→ Collected data entries:
== Segment start ==

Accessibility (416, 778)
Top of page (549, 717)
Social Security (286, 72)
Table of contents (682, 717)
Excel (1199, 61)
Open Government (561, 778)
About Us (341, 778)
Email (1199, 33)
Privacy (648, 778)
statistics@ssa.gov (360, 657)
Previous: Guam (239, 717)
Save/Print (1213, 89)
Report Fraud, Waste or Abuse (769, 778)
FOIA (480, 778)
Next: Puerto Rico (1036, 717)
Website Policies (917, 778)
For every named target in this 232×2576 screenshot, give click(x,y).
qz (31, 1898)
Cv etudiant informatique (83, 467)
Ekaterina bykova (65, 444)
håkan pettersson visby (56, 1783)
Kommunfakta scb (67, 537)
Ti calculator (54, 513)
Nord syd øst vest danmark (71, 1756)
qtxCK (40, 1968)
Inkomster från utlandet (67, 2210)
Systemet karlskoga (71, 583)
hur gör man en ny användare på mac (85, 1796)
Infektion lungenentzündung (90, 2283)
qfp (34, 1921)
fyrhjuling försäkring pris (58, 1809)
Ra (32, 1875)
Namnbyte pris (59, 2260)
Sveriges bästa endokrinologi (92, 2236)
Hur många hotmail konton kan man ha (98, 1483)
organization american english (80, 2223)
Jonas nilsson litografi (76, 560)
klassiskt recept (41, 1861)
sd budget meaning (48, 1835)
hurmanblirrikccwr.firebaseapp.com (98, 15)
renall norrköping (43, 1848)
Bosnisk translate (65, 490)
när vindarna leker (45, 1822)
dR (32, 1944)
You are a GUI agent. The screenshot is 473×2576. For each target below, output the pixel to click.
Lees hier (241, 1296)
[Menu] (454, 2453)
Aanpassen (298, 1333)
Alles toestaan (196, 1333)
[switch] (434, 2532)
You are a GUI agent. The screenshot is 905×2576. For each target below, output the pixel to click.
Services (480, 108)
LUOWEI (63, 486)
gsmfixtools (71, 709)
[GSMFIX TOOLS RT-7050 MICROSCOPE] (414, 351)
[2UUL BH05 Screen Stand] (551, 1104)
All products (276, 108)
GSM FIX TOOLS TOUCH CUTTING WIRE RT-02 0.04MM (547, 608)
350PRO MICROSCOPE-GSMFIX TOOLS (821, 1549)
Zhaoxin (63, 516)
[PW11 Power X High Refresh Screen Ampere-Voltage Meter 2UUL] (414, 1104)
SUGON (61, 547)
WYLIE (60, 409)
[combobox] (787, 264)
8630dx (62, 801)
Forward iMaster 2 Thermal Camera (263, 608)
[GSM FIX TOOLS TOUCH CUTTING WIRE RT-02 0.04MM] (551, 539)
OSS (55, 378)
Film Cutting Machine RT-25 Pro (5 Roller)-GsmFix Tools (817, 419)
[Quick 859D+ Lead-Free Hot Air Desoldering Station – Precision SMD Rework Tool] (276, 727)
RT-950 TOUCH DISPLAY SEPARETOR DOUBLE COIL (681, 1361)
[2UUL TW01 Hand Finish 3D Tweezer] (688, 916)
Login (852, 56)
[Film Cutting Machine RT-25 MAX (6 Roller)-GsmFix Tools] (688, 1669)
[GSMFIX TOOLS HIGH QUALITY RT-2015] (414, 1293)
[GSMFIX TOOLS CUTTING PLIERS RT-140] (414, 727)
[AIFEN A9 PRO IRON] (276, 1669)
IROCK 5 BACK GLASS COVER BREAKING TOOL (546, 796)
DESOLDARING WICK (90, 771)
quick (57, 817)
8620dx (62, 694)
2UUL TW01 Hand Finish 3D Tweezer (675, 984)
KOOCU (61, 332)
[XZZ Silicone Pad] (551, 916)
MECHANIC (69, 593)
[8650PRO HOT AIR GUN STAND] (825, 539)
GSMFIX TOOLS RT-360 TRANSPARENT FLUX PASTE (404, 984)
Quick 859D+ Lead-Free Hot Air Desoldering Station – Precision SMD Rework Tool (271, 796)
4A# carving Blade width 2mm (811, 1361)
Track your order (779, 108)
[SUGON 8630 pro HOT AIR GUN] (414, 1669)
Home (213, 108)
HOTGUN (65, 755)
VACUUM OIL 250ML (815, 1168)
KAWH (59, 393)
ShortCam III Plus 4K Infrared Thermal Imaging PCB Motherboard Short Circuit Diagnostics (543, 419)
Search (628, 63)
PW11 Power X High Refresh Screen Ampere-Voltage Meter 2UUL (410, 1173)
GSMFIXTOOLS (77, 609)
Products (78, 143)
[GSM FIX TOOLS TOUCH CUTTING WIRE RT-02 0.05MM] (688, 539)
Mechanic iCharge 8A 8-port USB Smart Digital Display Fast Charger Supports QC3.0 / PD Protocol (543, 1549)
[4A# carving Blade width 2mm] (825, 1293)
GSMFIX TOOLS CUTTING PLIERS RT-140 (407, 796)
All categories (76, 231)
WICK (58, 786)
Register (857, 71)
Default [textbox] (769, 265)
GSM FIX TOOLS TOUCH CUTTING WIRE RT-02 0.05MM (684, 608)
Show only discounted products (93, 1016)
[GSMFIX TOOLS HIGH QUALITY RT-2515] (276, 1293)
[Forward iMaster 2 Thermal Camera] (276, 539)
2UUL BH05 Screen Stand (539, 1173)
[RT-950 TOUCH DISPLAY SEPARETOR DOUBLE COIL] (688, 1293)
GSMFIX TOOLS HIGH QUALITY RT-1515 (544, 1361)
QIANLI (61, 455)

== Segment end ==

List each line of the entries that holds the string "Machine".

Film Cutting Machine RT-25 Pro (5 Roller)-GsmFix Tools (817, 419)
[Film Cutting Machine RT-25 MAX (6 Roller)-GsmFix Tools] (688, 1669)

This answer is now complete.